## WORK REQUIRED
Word for word, repeat the entries, minus the pictures.
╔══
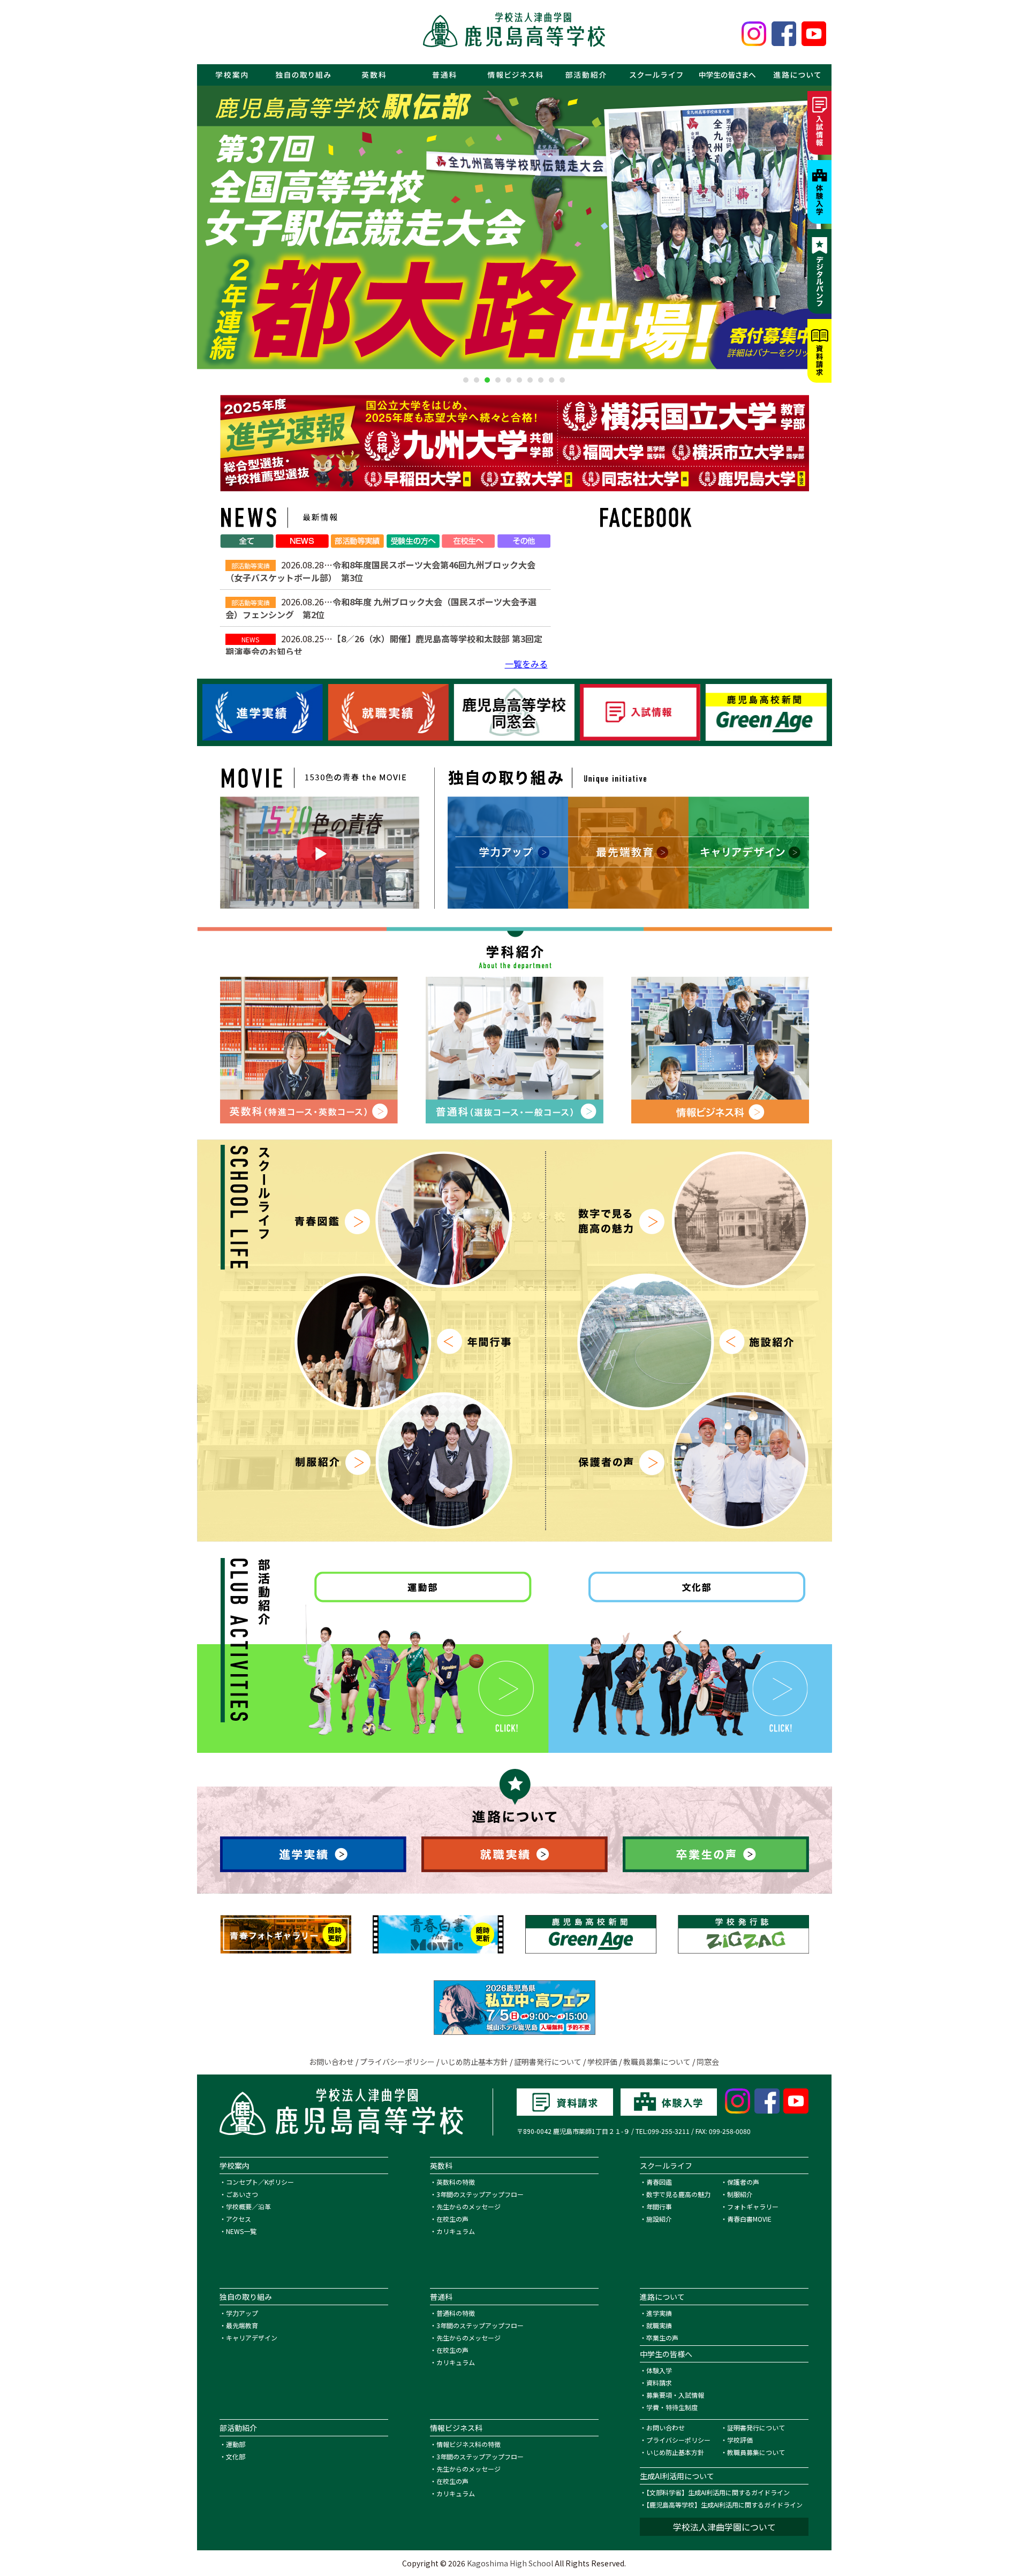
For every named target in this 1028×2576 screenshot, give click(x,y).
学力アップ (242, 2312)
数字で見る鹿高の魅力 (678, 2194)
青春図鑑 (659, 2181)
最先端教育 (242, 2325)
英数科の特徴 (455, 2181)
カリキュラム (455, 2231)
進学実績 (659, 2312)
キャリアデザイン (251, 2337)
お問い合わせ (331, 2061)
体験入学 (659, 2370)
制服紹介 (740, 2194)
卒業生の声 (662, 2337)
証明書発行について (547, 2061)
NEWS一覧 (241, 2231)
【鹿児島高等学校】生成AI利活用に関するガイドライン (724, 2504)
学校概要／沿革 (248, 2206)
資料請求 (659, 2382)
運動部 (235, 2444)
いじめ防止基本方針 (474, 2061)
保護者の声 (743, 2181)
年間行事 (659, 2206)
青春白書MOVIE (749, 2218)
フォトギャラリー (752, 2206)
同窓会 (708, 2061)
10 (562, 380)
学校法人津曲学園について (724, 2526)
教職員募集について (657, 2061)
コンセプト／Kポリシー (260, 2181)
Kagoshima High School (510, 2563)
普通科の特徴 (455, 2312)
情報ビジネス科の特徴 (468, 2444)
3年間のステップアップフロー (480, 2194)
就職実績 (659, 2325)
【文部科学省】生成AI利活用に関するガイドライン (718, 2492)
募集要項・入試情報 (675, 2394)
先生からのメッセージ (468, 2206)
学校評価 (602, 2061)
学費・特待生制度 (672, 2407)
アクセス (238, 2218)
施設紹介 (659, 2218)
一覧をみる (526, 663)
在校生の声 (452, 2218)
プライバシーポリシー (397, 2061)
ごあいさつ (242, 2194)
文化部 (235, 2456)
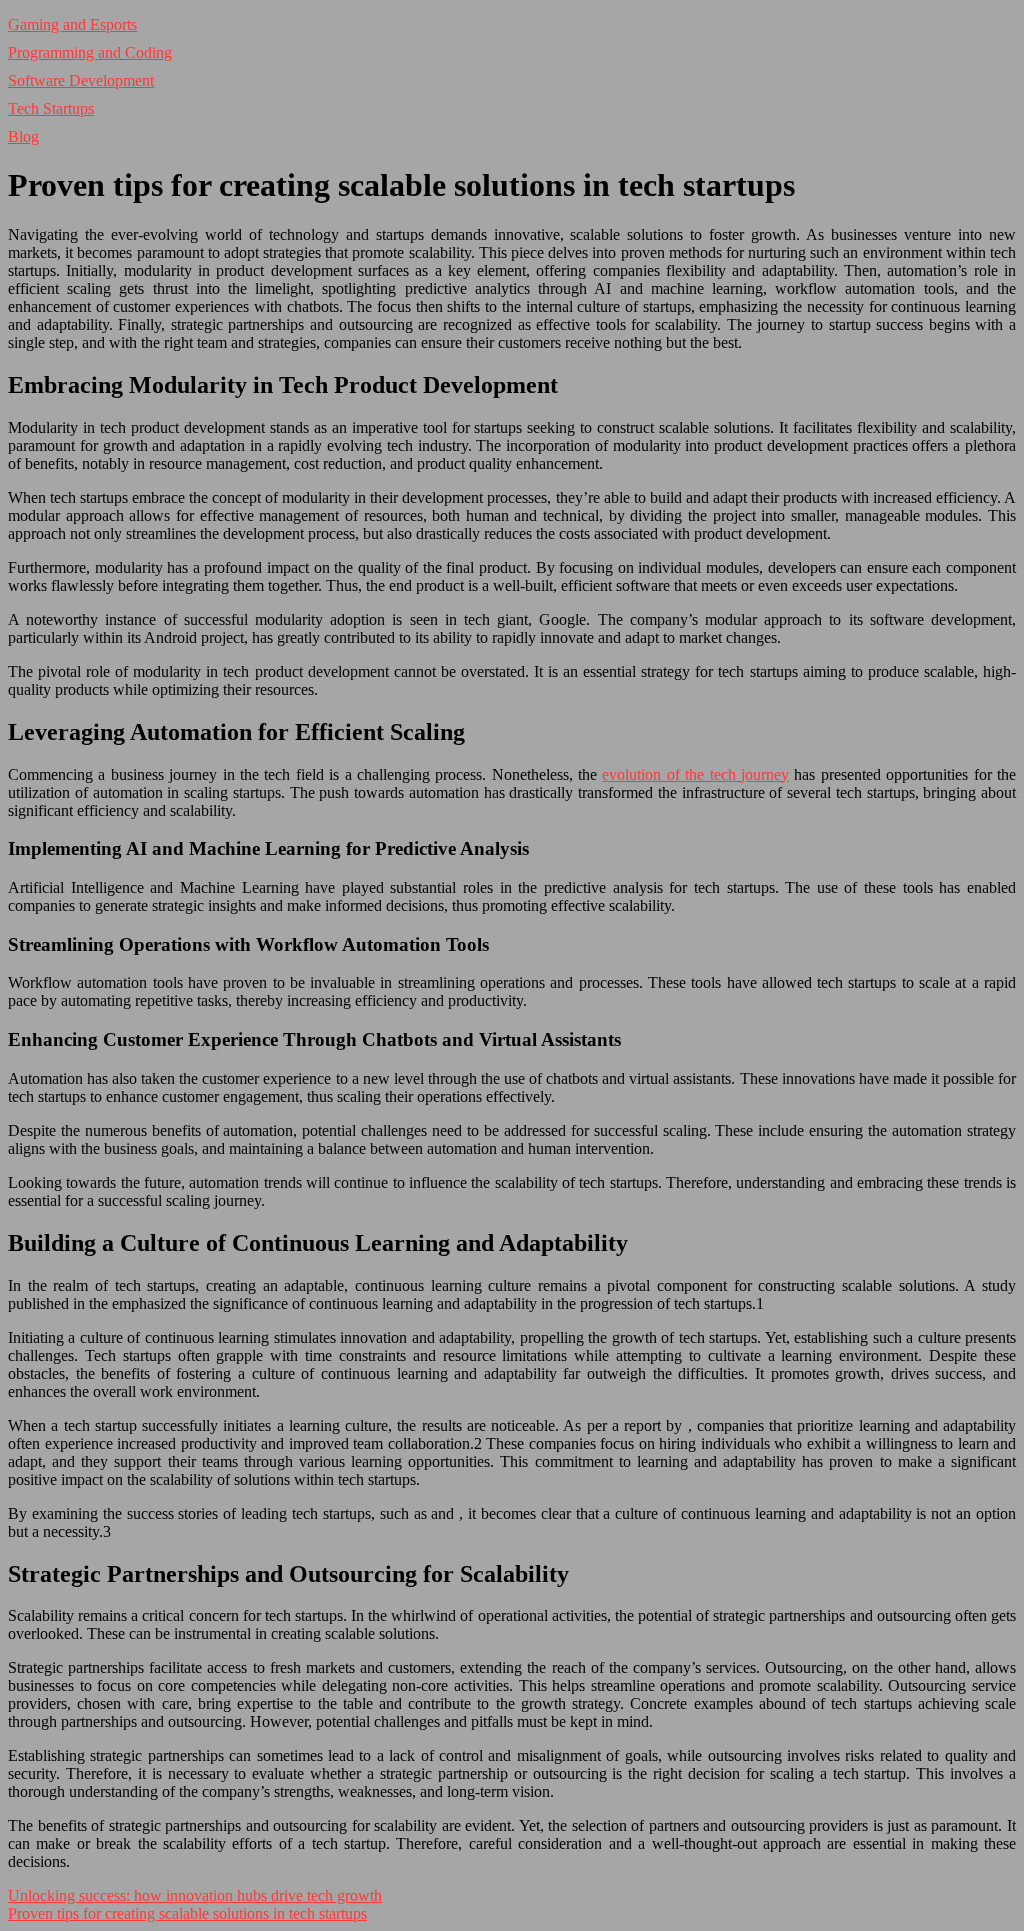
╚══
## EXPECTED ANSWER
For every named target in this 1028×2576 screenshot, give click(x,y).
学力アップ (242, 2312)
数字で見る鹿高の魅力 (678, 2194)
青春図鑑 (659, 2181)
最先端教育 (242, 2325)
英数科の特徴 (455, 2181)
カリキュラム (455, 2231)
進学実績 (659, 2312)
キャリアデザイン (251, 2337)
お問い合わせ (331, 2061)
体験入学 (659, 2370)
制服紹介 (740, 2194)
卒業生の声 (662, 2337)
証明書発行について (547, 2061)
NEWS一覧 (241, 2231)
【鹿児島高等学校】生成AI利活用に関するガイドライン (724, 2504)
学校概要／沿革 (248, 2206)
資料請求 (659, 2382)
運動部 (235, 2444)
いじめ防止基本方針 (474, 2061)
保護者の声 (743, 2181)
年間行事 (659, 2206)
青春白書MOVIE (749, 2218)
フォトギャラリー (752, 2206)
同窓会 (708, 2061)
10 (562, 380)
学校法人津曲学園について (724, 2526)
教職員募集について (657, 2061)
コンセプト／Kポリシー (260, 2181)
Kagoshima High School (510, 2563)
普通科の特徴 (455, 2312)
情報ビジネス科の特徴 (468, 2444)
3年間のステップアップフロー (480, 2194)
就職実績 (659, 2325)
【文部科学省】生成AI利活用に関するガイドライン (718, 2492)
募集要項・入試情報 (675, 2394)
先生からのメッセージ (468, 2206)
学校評価 (602, 2061)
学費・特待生制度 (672, 2407)
アクセス (238, 2218)
施設紹介 (659, 2218)
一覧をみる (526, 663)
在校生の声 (452, 2218)
プライバシーポリシー (397, 2061)
ごあいさつ (242, 2194)
文化部 (235, 2456)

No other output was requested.